■ **Task A**
Could you quote the records from the line containing "935x596 pixels. How" through the end of the records, leaving out the pictures?

■ **Selected extract**

Mr Cross provided a brief history of the CPC and how it has evolved to address various circumstances over the years. He set out the reasons why the review of the CPC has been launched and confirmed that there is a strong coherence and mutual reinforcement between the new Individual Accountability Framework ("IAF") and the CPC.

Mr Cross then examined the concept of securing customers’ best interests which is detailed in the Discussion Paper of the CPC review. Securing of customers’ best interests has two critical components:

  • effectively functioning markets providing choice and availability; and
  • firms acting in their customers’ best interests

He explains that given its "fundamental importance", it is a key focus of the Central Bank's engagement, by developing and sharing a full understanding of the nature of the obligation or duty in the CPC.

  • It is vital that customers’ interests are secured at all stages of their relationship with their financial service provider.
  • While it is required that firms act in the best interests of their customers, it is also important for firms to seek to deliver a reasonable return for their shareholders based on a sustainable, resilient business model.

Mr Cross then posed the question - How should business model imperatives be aligned with customers’ interests? He answers this by saying that while competition is necessary to ensure customers have a range of services at their disposal, firms must place the best interests of their customers at the centre of their business model and their decisions.

He noted that despite first appearances, the two imperatives are not only consistent and coherent, they are also, when understood correctly, "mutually supporting and reinforcing" and outlined three aspects which display the relationship between the two.

9. Alignment of the business model with the interests of customers: "Transparently and effectively orienting commercial interests with customers’ best interests", meaning that:

  • the business delivers on the reasonable expectations of customers;
  • there is high quality transparency including on pricing related matters;
  • the customer is meaningfully able to exercise choices to switch or exit;
  • the customer is adequately supported through changes linked to financial services transformation including the move to digital distribution of products and services; and
  • the business responds appropriately to customers’ frailties and patterns of behaviour.

10. Consumer-focus in firms’ ‘decision-making’:

Firms’ decision-making should always be aligned with securing the customer’s interests. Decision-making processes in a consumer focused culture include careful consideration of impacts on customers (including vulnerable consumers).

11. Responsibility of consumers to take appropriate steps to secure their own interests:

Subject to all of the obligations that are placed on financial firms to act in their best interests, consumers are still expected to make their own decisions.

Guidance on securing customers’ interests

As part of the CPC review. the Central Bank is planning to introduce guidance on securing customers’ interests. Some of the aspects that might be included in such guidance have been outlined in the Discussion Paper to the CPC review which Mr Cross reiterated.

With regard examples of the application of the obligation to secure customers interest, Mr Cross highlighted a number of recent examples including in the areas of:

  • Differential pricing in the insurance sector: This practice showed that firms’ were not acting so as to secure their customers’ interests, in particular by taking advantage of consumer behaviours. The Central Bank introduced rules and guidance on this practice and is currently carrying out an analysis of how this is being implemented by firms. A report on this will be published in early 2024.
  • Bank account migration: The Central Bank has engaged with the banks both individually and collectively on their obligation to secure customers’ and potential customers’ best interests (following the exit of KBC and Ulster Bank from the Irish market). The Central Bank notes that progress has been positive but it is important that "a strong focus on securing customers’ interests continues to govern this work".

■ **Task B**
Can you print the stretch of the passage on securing customers' best interests from "10. Consumer-focus in" through "Mr Cross reiterated."?

Records from a pointing dataset:
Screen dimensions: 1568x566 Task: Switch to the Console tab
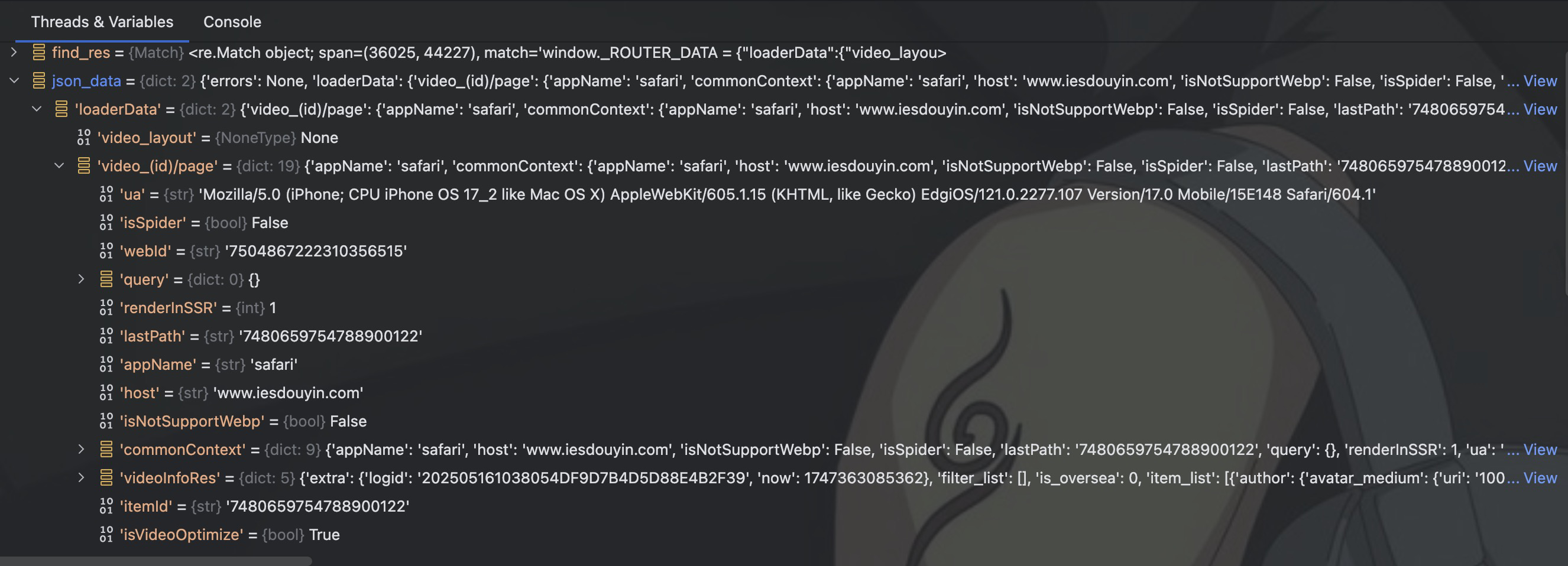tap(232, 22)
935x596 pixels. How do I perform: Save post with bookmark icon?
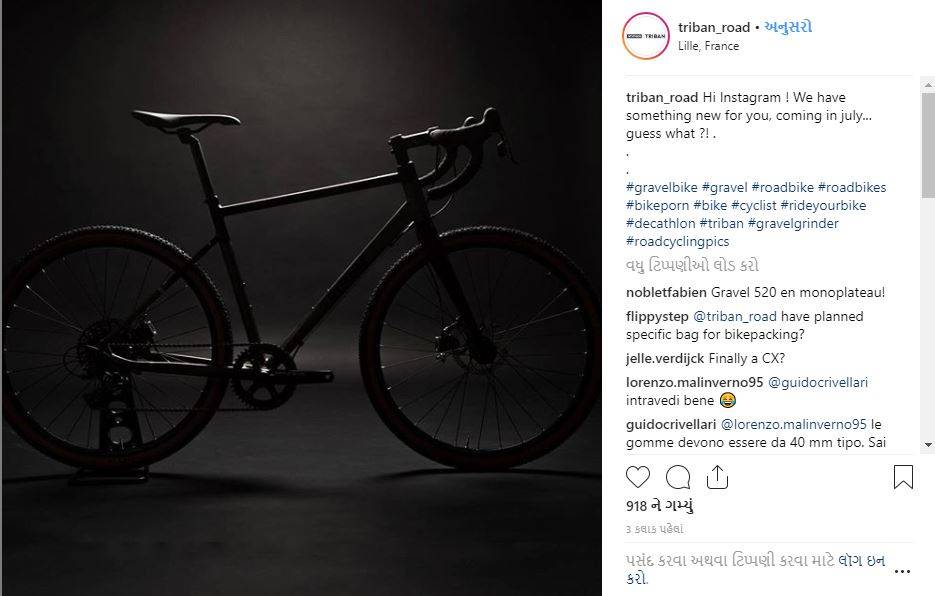[x=903, y=476]
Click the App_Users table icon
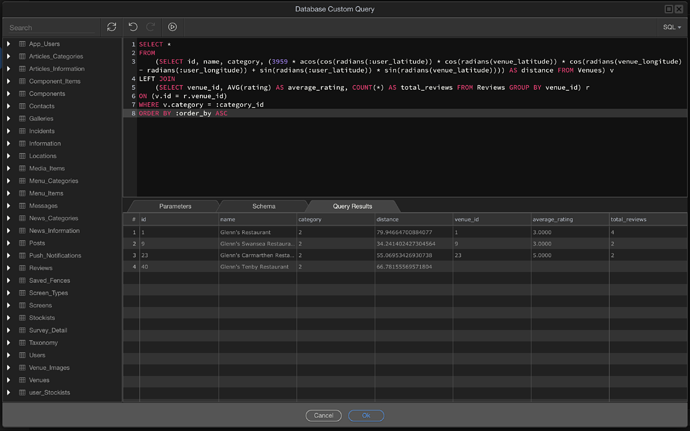This screenshot has width=690, height=431. point(22,44)

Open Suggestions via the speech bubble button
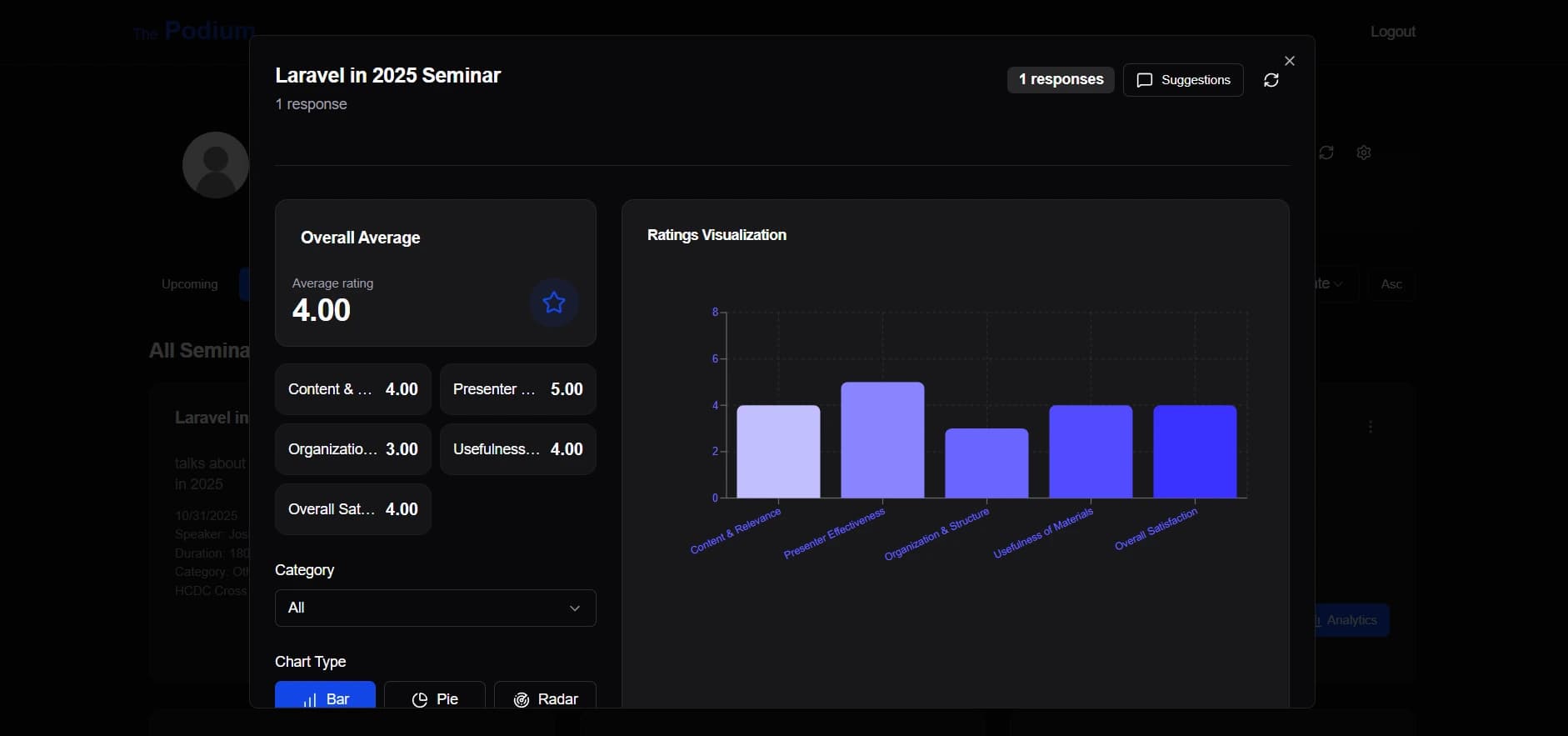(1183, 80)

■ **Problem solution A**
935x596 pixels. How do I perform: Save post with bookmark icon?
[x=903, y=476]
Click the App_Users table icon
This screenshot has width=690, height=431. point(22,44)

Open Suggestions via the speech bubble button
(1183, 80)

■ **Problem solution B**
10. Consumer-focus in firms’ ‘decision-making’:

Firms’ decision-making should always be aligned with securing the customer’s interests. Decision-making processes in a consumer focused culture include careful consideration of impacts on customers (including vulnerable consumers).

11. Responsibility of consumers to take appropriate steps to secure their own interests:

Subject to all of the obligations that are placed on financial firms to act in their best interests, consumers are still expected to make their own decisions.

Guidance on securing customers’ interests

As part of the CPC review. the Central Bank is planning to introduce guidance on securing customers’ interests. Some of the aspects that might be included in such guidance have been outlined in the Discussion Paper to the CPC review which Mr Cross reiterated.